- O Senado vai começar a discutir a proposta de emenda à Constituição apresentada pelo líder do MDB, senador Eduardo Braga, para aumentar a transparência de recursos recebidos por agentes públicos e ministros do Supremo Tribunal Federal em presentes e palestras.
- A PEC estabelece regras para detalhar valores e origens desses recursos, buscando maior clareza sobre possíveis conflitos de interesse.
- A proposta inclui a restrição de que parentes de membros do Judiciário atuem como advogados nas instâncias em que eles trabalham.
- A ideia é impedir favorecimentos ou interferências indevidas relacionadas a recebimentos por parte de ministros do STF e outros agentes públicos.
- O texto deve ser analisado pelo Senado em sessão formal, com objetivo de definir caminhos para eventuais mudanças constitucionais.

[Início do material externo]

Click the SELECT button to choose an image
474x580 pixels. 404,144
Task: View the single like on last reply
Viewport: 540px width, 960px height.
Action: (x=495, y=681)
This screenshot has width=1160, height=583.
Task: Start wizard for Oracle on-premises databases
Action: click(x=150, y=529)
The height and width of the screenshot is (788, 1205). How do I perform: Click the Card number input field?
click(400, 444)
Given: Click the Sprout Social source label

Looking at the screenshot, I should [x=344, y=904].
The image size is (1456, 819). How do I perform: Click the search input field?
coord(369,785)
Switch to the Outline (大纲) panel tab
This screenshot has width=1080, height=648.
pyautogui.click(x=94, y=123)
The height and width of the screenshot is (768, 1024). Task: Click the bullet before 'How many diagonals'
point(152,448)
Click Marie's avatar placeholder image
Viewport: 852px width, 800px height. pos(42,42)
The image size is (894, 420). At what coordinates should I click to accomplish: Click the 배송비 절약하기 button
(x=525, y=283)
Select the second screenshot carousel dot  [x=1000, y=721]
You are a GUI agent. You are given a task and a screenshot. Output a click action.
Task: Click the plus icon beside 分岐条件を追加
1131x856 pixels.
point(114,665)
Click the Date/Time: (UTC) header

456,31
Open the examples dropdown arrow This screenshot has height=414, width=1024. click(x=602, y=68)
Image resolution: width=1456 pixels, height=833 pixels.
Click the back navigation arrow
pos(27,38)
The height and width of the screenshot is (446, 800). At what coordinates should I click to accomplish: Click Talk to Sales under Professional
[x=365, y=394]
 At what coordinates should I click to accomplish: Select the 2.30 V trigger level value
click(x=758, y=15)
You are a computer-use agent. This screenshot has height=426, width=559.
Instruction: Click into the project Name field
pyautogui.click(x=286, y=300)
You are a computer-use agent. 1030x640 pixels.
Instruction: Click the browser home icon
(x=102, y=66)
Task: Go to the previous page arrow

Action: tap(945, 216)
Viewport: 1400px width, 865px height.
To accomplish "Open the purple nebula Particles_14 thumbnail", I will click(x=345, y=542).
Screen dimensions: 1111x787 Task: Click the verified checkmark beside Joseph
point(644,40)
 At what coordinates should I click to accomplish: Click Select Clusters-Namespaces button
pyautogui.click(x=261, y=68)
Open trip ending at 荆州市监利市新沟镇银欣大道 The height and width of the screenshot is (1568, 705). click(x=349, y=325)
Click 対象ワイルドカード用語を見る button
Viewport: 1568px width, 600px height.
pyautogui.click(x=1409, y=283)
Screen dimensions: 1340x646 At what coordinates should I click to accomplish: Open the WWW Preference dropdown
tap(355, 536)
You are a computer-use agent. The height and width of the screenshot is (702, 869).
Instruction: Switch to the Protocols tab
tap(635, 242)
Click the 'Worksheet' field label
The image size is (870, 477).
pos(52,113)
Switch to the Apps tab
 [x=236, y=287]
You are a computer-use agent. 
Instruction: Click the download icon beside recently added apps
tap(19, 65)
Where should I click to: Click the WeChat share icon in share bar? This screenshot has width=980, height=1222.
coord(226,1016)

O Senado deve começar a discutir a PEC apresentada pelo líder do MDB no Senado, Eduardo Braga (AM). A proposta exige maior transparência sobre recursos recebidos por agentes públicos e por ministros do STF em presentes e palestras. Também restringe que parentes de magistrados atuem como advogados nas instâncias em que trabalham.
A ideia busca ampliar a divulgação de fontes e valores envolvidos nessas atividades externas, visando reduzir conflitos de interesse e aumentar a accountability no Judiciário e no poder executivo. A PEC propõe regras que impactam a atuação de figuras públicas em atividades paralelas à função.
Proposta e objetivos
A proposta estabelece mecanismos de acompanhamento de patrocínios, palestras e participações remuneradas, com divulgação de valores e beneficiários. Além disso, proíbe que parentes de membros do Judiciário atuem como advogados nas instâncias em que os magistrados atuam.
O senador Eduardo Braga afirma que o objetivo é tornar mais clara a relação entre agentes públicos, ministros do STF e o mundo corporativo, sem comprometer a atuação institucional. O grupo de análise deverá iniciar a tramitação no Senado em breve, segundo a liderança partidária.